11. November – Gaumont State, Kilburn, London (18:45 und 21:00)
12. November – Hippodrome, Birmingham (17:30 und 20:00)
13. November – St. Andrew’s Hall, Glasgow
14. November – City Hall, Newcastle
15. Novmeber – De Montfort Hall, Leicester
16. November – Dome, Brighton
17. November – Granada, Walthamstow, London (19:00 und 21:10)
18. November – Olympia, Paris (18:30 und 23:30)
19. November – Kurhaus, Scheveningen (vermutlich ein Konzert am Nachmittag und eins am frühen Abend)
19. November – Concertgebouw, Amsterdam (23:00)
20. November – Falkoner Centret, Kopenhagen (20:00)
21. November – Konserthuset, Göteborg (19:15 und 21:30)
22. November – Kulttuuritalo, Helsinki (19:15 und 21:15)
23. November – Konserthuset, Stockholm (19:00 und 21:15)
24. November – Niedersachsenhalle, Hannover (20:00)
25. November – Musikhalle, Hamburg (19:00 und 22:00)
26. November – Falkoner Centret, Kopenhagen (20:00)
27. November – Liederhalle, Beethoven-Saal, Stuttgart (20:00)
28. November – Rheinhalle, Düsseldorf (20:00)
29. November – Kongresshalle, Frankfurt am Main (20:00)
30. November – Lessingtheater, Nürnberg
1. Dezember – Deutsches Museum, München (20:00)
2. Dezember – Freie Universität, Audimax, Berlin (18:00 und 21:00)
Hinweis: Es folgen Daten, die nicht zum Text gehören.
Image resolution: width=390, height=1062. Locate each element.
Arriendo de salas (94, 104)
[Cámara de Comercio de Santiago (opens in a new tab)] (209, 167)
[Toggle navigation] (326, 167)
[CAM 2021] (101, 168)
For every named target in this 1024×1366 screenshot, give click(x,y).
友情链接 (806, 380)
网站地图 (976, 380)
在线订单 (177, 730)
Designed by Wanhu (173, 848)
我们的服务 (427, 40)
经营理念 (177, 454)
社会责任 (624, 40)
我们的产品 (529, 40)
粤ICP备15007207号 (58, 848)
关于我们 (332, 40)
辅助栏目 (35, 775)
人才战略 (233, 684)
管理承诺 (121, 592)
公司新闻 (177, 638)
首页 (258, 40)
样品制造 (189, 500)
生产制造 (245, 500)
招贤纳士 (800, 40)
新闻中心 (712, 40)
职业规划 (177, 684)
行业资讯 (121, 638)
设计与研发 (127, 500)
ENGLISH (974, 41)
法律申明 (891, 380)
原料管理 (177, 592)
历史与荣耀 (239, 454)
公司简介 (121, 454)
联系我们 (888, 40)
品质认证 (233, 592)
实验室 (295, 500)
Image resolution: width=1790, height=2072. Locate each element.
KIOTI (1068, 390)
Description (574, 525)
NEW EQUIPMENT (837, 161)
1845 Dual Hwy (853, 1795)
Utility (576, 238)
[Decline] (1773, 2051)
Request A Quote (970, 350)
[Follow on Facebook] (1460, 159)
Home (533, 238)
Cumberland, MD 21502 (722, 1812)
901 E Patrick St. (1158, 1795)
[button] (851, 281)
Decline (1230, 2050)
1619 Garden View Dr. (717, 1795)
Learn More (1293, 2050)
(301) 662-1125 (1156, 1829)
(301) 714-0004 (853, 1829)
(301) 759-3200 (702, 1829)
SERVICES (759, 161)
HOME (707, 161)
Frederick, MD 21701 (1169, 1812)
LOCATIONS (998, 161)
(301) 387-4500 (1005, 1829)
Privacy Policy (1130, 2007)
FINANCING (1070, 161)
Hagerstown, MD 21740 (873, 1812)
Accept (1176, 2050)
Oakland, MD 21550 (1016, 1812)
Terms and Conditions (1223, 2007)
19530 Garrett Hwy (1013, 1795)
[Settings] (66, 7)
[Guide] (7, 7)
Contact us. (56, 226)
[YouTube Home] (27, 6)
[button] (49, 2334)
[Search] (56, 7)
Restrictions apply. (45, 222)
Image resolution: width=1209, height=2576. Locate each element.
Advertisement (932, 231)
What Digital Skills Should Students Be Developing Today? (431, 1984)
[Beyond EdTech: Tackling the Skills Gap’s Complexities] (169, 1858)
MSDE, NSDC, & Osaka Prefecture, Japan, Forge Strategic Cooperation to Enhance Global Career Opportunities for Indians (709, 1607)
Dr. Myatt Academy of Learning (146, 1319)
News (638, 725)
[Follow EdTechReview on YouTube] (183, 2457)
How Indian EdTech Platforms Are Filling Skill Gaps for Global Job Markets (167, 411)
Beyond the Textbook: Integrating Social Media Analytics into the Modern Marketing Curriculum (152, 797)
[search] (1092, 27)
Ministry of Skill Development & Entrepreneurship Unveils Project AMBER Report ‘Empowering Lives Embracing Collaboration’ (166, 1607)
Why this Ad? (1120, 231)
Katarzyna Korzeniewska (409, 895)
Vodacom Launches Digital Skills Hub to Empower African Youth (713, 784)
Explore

4. Dezember – Südwestfunk TV Studio, Baden-Baden
Unglaublich! Nur ganz zum Ende, vor der TV-Aufzeichnung („Avant Garde in Jazz“, die 26. Sendung von JE Berendts „Jazz – Gehört und Gesehen“ TV-Show) hatte die Gruppe einen Tag Pause! Am 19. November spielten sie sogar drei Konzerte und mussten vor dem dritten noch nach Amsterdam fahren!
Das Konzert vom 26. November wurde anscheinend kurzfristig noch reingeschoben, weil dasjenige vom 20. restlos ausverkauft war (wie Norman Granz in seiner Einführung am 20. ankündigt).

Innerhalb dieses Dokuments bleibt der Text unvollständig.